(25-08-2009, 11:17 AM)mukund Wrote: Solution:
Rail to Rail voltage Vt = pickup current x relay resistance = 0.110 x 20 = 2.2 volts
Voltage at feed end = Vf - Vt = 10 - 2.2 = 7.8 volts
Current at feed end = 7.8 / (20+7) = 288 mA
Current through ballast resistance = current at feed end - current at relay end = 288 - 110 = 178 mA
Ballast resistance = Relay pick up voltage / Ballast current = 2.2/0.178 = 12.35 Ohms
Track circuit length = Ballast resistance in Ohm.Km / Ballast resistance in Ohm = 2/12.35 = 0.162 Km = 162 Mtrs.
Realise not easy to include diagram in an answer here, but suggest you always do so in exam.
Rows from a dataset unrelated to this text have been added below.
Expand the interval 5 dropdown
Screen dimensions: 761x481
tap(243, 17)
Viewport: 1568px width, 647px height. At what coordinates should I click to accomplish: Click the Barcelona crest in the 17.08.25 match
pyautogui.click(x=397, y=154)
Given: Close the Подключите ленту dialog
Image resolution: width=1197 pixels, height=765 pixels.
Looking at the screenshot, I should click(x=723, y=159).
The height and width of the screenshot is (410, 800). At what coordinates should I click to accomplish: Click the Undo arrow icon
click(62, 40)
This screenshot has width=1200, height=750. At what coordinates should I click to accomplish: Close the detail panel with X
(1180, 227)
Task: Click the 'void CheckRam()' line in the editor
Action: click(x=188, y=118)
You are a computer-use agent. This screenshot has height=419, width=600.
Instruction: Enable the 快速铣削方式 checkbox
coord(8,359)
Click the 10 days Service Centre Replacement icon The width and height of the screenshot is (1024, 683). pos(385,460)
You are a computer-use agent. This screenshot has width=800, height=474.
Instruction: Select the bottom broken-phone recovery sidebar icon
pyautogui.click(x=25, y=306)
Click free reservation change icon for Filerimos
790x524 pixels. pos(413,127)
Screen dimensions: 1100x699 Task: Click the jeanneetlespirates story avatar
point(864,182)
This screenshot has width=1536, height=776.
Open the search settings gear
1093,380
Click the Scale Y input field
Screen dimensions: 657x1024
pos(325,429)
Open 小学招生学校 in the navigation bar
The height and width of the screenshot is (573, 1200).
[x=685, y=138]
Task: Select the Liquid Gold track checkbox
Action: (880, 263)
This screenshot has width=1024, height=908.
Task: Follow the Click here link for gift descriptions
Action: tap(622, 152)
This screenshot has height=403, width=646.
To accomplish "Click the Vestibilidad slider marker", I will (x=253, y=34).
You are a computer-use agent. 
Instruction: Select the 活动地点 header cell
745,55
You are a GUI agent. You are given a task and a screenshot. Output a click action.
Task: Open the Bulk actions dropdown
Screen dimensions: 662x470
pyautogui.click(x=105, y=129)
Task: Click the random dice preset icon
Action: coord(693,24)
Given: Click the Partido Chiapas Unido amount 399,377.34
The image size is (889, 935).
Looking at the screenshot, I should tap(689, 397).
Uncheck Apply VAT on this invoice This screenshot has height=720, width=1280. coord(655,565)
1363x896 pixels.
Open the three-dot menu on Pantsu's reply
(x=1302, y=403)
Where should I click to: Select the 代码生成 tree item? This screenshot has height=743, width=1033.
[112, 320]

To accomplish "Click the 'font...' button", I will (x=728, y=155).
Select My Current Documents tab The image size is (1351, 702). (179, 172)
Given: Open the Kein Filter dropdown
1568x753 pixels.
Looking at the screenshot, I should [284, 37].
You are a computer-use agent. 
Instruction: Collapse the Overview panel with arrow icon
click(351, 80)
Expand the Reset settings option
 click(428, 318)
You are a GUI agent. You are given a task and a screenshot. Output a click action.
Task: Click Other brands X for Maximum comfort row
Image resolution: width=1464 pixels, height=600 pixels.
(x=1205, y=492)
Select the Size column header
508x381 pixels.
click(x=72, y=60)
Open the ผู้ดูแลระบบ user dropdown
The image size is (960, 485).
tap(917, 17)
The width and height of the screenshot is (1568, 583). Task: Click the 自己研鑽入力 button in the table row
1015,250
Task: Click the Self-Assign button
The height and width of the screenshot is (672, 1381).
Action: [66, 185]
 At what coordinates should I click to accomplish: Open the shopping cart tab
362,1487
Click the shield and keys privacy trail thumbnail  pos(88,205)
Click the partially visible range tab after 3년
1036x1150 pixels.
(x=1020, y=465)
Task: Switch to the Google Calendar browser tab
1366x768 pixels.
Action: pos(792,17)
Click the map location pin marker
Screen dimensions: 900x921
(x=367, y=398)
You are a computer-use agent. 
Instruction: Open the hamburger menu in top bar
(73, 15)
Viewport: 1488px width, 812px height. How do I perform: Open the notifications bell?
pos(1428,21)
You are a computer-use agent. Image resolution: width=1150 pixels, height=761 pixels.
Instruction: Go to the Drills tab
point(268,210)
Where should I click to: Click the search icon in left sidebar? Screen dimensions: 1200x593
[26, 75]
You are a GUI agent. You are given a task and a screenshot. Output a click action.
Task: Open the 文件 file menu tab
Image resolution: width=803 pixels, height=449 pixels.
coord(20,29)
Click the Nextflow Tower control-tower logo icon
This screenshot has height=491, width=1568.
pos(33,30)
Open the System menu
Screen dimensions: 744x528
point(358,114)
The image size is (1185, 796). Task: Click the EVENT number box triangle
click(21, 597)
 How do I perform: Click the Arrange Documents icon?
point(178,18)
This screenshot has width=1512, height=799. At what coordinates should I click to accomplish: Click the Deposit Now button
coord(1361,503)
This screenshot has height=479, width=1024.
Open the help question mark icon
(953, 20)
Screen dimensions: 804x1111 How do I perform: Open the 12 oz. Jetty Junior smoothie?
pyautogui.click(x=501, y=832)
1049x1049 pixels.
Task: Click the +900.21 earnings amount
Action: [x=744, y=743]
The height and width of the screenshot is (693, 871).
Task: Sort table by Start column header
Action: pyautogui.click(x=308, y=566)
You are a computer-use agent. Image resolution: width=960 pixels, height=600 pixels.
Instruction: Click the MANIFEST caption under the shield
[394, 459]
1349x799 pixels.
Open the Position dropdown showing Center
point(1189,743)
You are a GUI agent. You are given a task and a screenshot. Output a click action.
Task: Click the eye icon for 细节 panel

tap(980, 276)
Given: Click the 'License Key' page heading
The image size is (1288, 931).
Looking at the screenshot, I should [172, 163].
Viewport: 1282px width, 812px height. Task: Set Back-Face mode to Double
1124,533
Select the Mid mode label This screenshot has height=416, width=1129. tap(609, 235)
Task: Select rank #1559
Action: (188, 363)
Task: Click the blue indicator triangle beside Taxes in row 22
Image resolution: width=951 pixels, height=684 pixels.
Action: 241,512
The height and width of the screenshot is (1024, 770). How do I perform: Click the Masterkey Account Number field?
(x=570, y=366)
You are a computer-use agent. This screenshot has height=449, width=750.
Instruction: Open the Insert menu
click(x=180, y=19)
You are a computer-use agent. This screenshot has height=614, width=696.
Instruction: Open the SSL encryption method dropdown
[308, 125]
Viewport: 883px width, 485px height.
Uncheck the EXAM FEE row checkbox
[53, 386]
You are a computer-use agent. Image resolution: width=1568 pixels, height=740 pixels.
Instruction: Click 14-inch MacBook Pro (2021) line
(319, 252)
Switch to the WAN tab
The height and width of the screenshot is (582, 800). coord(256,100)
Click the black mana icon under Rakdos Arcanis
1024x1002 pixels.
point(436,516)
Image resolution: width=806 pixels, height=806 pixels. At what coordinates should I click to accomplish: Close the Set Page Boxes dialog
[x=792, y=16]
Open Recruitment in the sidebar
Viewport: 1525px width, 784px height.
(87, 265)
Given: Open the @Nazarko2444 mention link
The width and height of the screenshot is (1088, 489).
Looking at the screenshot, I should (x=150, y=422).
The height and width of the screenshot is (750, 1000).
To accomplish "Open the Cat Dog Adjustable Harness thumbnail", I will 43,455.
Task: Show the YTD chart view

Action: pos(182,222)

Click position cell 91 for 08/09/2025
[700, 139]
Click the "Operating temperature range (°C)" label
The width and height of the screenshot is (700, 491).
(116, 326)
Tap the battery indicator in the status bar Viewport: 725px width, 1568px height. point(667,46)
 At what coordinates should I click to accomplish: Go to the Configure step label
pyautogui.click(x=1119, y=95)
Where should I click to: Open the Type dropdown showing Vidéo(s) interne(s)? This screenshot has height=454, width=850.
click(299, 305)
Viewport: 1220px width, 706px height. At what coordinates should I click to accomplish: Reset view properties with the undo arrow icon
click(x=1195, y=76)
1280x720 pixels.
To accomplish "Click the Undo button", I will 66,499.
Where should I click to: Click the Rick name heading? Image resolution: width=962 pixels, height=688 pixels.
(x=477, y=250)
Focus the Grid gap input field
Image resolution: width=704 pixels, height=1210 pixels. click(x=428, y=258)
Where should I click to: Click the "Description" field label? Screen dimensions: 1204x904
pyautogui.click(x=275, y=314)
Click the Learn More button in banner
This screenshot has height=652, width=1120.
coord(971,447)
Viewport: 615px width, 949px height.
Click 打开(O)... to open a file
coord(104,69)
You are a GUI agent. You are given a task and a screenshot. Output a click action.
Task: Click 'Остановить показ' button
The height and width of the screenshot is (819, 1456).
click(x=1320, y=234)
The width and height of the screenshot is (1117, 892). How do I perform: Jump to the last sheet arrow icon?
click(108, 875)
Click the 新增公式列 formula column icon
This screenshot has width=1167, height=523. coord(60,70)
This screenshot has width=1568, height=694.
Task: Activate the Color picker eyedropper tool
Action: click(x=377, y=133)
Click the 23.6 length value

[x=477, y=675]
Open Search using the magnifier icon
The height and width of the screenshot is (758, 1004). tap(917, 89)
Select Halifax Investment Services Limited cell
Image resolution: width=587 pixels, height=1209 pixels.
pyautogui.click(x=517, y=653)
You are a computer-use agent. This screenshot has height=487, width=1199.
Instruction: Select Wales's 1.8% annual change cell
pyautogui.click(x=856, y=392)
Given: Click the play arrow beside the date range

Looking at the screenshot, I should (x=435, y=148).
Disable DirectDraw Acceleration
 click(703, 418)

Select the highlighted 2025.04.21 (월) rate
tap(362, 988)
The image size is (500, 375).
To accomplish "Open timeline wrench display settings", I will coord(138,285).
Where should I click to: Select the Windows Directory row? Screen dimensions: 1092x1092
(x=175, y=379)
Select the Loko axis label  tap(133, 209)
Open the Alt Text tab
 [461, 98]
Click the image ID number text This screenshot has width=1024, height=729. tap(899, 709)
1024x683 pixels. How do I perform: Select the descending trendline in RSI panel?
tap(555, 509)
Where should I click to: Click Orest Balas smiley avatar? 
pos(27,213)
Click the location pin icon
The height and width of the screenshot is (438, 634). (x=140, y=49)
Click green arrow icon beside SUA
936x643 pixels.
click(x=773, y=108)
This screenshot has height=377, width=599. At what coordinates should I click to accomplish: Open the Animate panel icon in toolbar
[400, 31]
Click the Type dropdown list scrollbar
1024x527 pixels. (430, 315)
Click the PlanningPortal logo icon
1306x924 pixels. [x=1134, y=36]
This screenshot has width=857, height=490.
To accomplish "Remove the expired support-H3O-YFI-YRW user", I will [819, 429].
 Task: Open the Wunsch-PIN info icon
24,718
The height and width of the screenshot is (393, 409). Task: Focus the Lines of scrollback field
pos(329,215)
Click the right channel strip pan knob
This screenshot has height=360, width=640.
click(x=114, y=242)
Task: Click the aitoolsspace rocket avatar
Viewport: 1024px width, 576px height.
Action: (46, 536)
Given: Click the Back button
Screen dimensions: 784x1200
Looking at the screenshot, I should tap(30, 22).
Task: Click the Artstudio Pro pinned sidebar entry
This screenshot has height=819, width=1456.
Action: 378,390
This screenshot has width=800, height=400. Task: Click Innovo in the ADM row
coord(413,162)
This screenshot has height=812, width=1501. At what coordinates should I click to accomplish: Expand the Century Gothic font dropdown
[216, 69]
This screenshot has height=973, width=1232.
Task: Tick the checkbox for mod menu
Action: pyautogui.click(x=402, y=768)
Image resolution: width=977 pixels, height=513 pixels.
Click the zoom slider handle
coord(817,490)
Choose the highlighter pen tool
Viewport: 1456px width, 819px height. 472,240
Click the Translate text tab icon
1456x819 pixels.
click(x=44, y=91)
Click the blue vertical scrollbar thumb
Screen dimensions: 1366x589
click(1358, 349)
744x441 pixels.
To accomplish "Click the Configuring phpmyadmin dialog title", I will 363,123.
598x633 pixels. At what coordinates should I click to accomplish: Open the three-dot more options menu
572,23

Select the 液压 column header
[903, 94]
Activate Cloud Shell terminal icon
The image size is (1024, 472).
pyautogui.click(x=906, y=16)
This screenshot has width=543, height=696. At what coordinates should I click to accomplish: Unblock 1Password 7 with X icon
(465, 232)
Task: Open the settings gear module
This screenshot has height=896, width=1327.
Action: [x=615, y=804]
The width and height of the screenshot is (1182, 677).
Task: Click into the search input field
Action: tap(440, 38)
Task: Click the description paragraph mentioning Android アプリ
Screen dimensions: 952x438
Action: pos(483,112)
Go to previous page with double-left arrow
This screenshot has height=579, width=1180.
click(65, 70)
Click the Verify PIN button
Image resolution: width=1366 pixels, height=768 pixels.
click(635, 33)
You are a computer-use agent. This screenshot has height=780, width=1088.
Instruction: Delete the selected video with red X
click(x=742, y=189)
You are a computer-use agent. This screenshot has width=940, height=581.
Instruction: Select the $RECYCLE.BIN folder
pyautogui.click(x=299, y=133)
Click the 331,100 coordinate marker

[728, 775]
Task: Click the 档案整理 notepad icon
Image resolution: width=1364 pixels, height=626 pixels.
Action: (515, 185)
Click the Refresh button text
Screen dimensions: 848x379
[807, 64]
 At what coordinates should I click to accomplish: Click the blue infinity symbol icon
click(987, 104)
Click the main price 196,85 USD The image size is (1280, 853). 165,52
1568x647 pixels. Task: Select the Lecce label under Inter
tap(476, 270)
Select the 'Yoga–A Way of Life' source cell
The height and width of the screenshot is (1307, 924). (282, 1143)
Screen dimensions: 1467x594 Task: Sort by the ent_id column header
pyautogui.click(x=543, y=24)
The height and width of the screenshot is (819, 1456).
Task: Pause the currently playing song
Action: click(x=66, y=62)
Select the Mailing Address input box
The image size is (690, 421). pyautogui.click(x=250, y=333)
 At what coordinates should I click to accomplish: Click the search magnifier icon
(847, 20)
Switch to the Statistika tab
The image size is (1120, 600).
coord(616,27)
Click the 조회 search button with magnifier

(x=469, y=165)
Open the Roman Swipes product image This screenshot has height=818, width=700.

It may be the lack of that which contributed to your confusion re what you were calculating.
You started off calculating the minimum rail volts for the relay just to pick. I think that you should have added a margin, say 10%, to ensure the track circuit would be reliable, so I'd be calculating on a relay current of 121mA and thus a rail voltage of 2.42V. My assumption would be that the track feed voltage may vary a bit as the voltage on the signalling power distribution changes under conditions of different loadings and fluctuations of incoming supply. Wouldn't want a track circuit to fail to pick because points had recently been operated and thus the charger drawing extra current from the feeder to recharge them!
You didn't state (but obviously are assuming) that the rail resistance is negligible and thus the rail volts at feed end equals that at relay end.
What you state as being "voltage at feed end" seems to be the "voltage dropped across the feed resistor" when track is just picked.
Not sure what you are thinking "current at feed end" is and that this may be where your answer first went adrift; I think that I'd have calculated the "current through the feed resistor" in that state
i.e. (10-2.42)/7 = 1082mA.
Then since we know that 121mA is going via the relay end relay and a further 121mA via the identical feed end relay, this leaves an absolute maximum of 840mA that can go into the ballast before the track is operating too close to bare minimum energisation to be considered reliably energised.
Hence the minimum resistance which can be tolerated is 2.42/0.84 = 2.9 ohms.
Since we are told that the minimum ballast resistance for 1km is 2 ohm, then the greatest length of the track would be
(2/2.9) x 1000 = 690m.
This feels a sensible length for such a track circuit, whereas a maximum length of 162m that you calculated seems very short that it would be impracticable. Yes Im know there are some very short track circuits and in particularly adverse ballast resistance conditions the maximum length of tracks can be severely limited, but it should have been this value that first alerted you to the fact that something might have gone wrong in your calculations.
I'll leave you to follow this through for the second part of the question
PJW